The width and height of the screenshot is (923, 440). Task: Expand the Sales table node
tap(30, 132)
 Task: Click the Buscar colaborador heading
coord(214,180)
==
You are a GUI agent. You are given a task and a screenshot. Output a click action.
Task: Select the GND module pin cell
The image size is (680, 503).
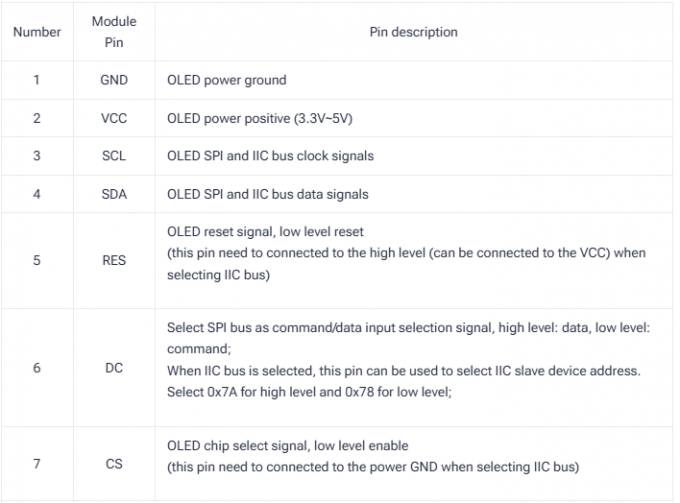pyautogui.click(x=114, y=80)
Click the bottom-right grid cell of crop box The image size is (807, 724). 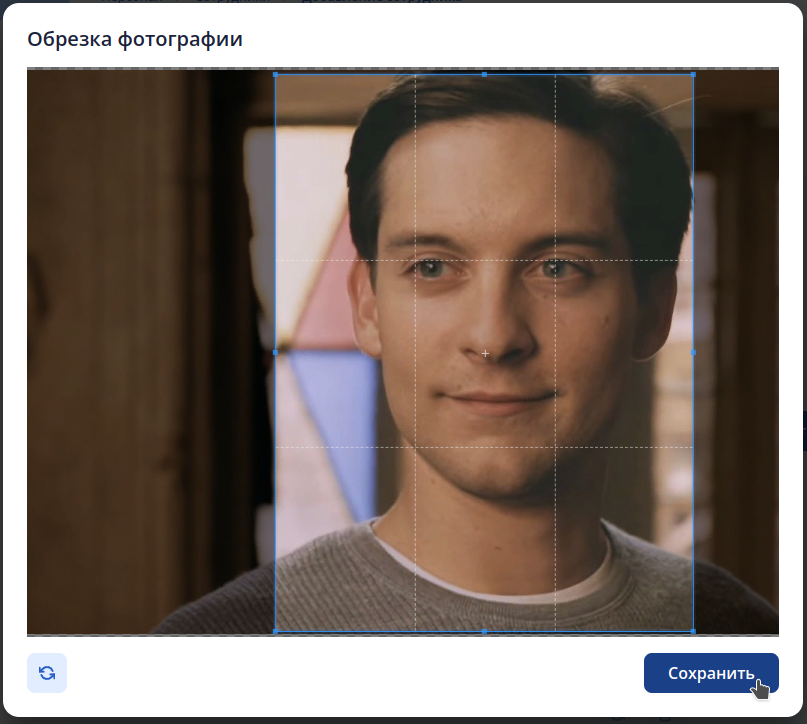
==
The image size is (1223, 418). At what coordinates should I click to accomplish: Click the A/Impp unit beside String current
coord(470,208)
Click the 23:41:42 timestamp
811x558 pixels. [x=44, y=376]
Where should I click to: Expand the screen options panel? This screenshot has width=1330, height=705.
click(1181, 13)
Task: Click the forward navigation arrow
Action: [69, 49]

* **Task prompt**: What's needed is an exact copy of the records above from the line containing "Task: Select the GND module pin cell" down to the line containing "Click the bottom-right", both included, without any pictures.

* **The completed task**:
Task: Select the GND module pin cell
The image size is (680, 503).
pyautogui.click(x=114, y=80)
Click the bottom-right grid cell of crop box The image size is (807, 724). 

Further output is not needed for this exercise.